Хуже всего доставалось клубным работникам и писарям. В подразделениях было тесно: мы спали в БМДС, в тепле, вповалку офицеры, прапорщики, солдаты. Вокруг часовые, связь только по селектору. Штабная элита буквально за несколько дней превращалась в чмуриков. Жили в утепленной байкой «зимней» палатке или в клубной машине КУНГ-ГАЗ-66. С ними же обитали: секретарь комсомольской организации полка и завклубом. Больше некуда было деться. Завклубом даже пришел к моей машине:

— Нет ли у вас горячего чайку попить?

— Пошли его, старшина, на хуй.

Мой старшина срочной службы Галкин добавил сквозь зубы:

— Вам же сказали, командир роты, что идите на хуй. Ходят тут, чай просят, и не стыдно вам?

Их ещё заставляли оформлять наглядную агитацию, служившую солдатам на подтирку. Даже повара ими брезговали, норовили зачерпнуть сверху, не помешивая, и вылить, не глядя, на шинель. У меня был настолько толковый старшина, что повара спали у нас, шеф-повару даже дали матрац. Харч все равно был паршивый, зато набирали снизу, и ели мы в первую смену.

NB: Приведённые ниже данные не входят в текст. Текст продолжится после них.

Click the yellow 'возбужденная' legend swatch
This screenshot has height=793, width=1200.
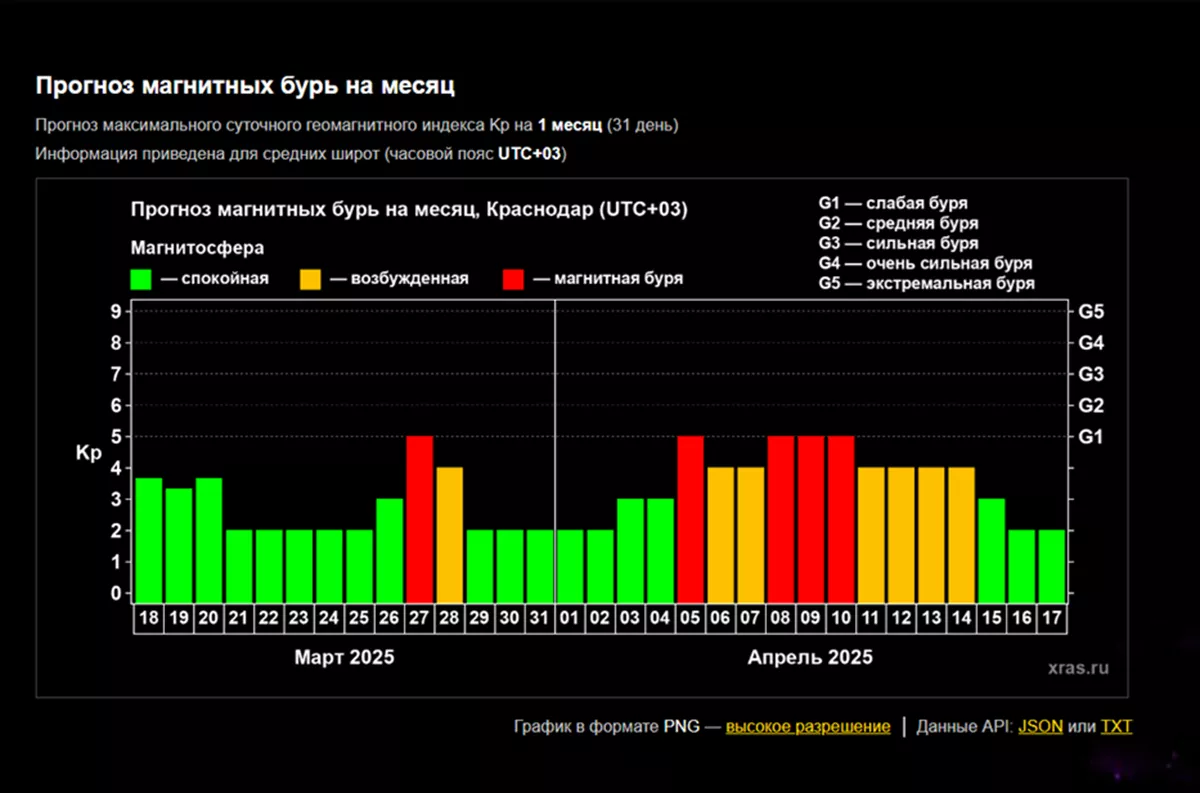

Под конец, когда приползала какая-нибудь четвёртая команда, остатки разводили водой, чтобы хватило всем.

Не было ни отбоя, ни подъёма, солдатам нравилось — лежали спокойно. От ночного безделья беспощадно резались в карты. Мы несли охрану позиционного района, поэтому были вне всякого контроля. Полагалось ставить парные посты, секреты, патрулировать… Зная нашего солдата, я не рисковал отпускать его дальше десяти метров, мочились с машины.

Единственным офицером, к которому солдаты относились с уважением, был майор Колпаков — начальник инженерной службы. У него с собой было ружье, он брал солдат на охоту, и, как и я, жрал с солдатами из одного котла. Для офицеров накрывали отдельно, даже масло давали. Я знал, что такое кончается плохо, и не отделялся от личного состава. Командир должен сидеть с солдатами в одном окопе и вместе с ними кормить вшей.

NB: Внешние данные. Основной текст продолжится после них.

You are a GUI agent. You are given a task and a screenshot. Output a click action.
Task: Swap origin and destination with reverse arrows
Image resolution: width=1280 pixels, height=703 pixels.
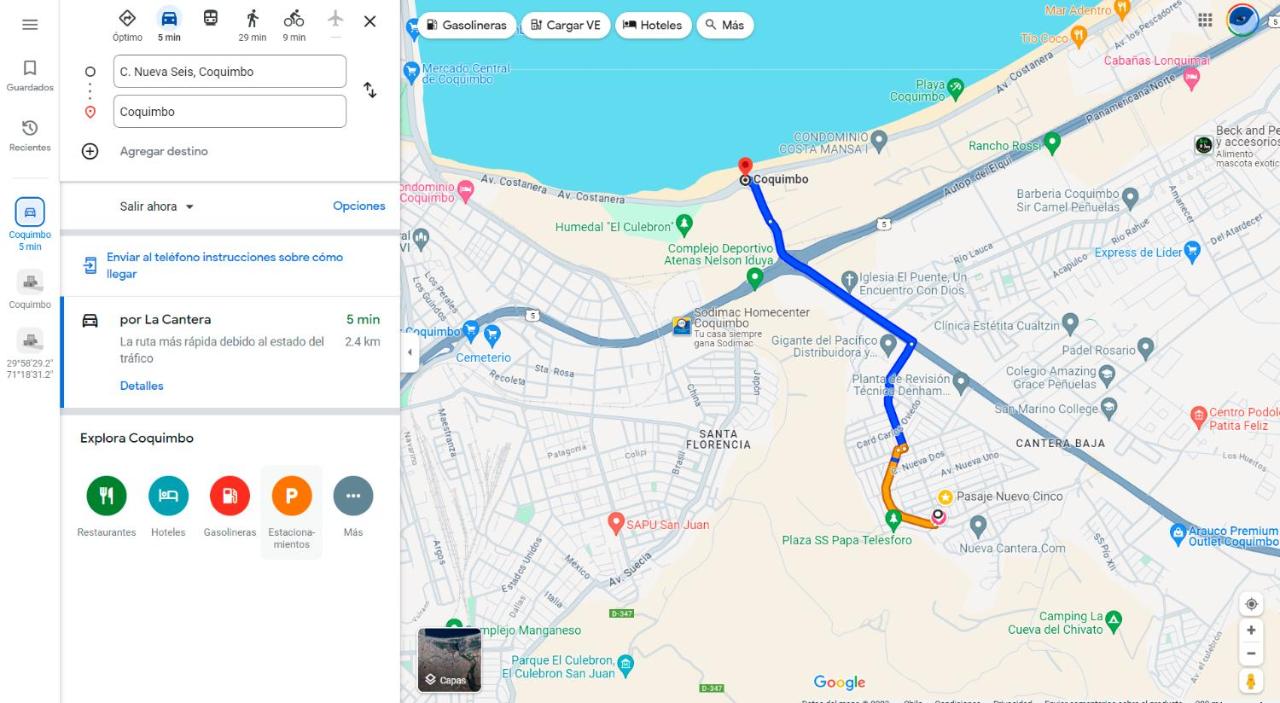[x=370, y=90]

Прожив в таком блядстве несколько дней, я понял, что нужно решать продовольственную проблему. Посоветовался с прапорщиком, склонив шеф-повара, свез казахам мешок лука, который выгодно обменяли на пряники и вино. Те были, как кирпич — долго жуешь, но питательные, рота ела два дня. Через два дня мы свезли подсолнечное масло и обменяли на тот же ассортимент. Приценились к складу картошки, но дали отбой. Мы бы продали и вермишель. Ключи от продмашины были у нас, часовой тоже стоял «наш». Шеф-повар был беспробудно пьян.

— Мы забыли, зачем сюда приехали… Так дальше нельзя…

Ему вновь наливали кружку вина и он вновь вырубался на несколько часов под воздействием алкогольной интоксикации.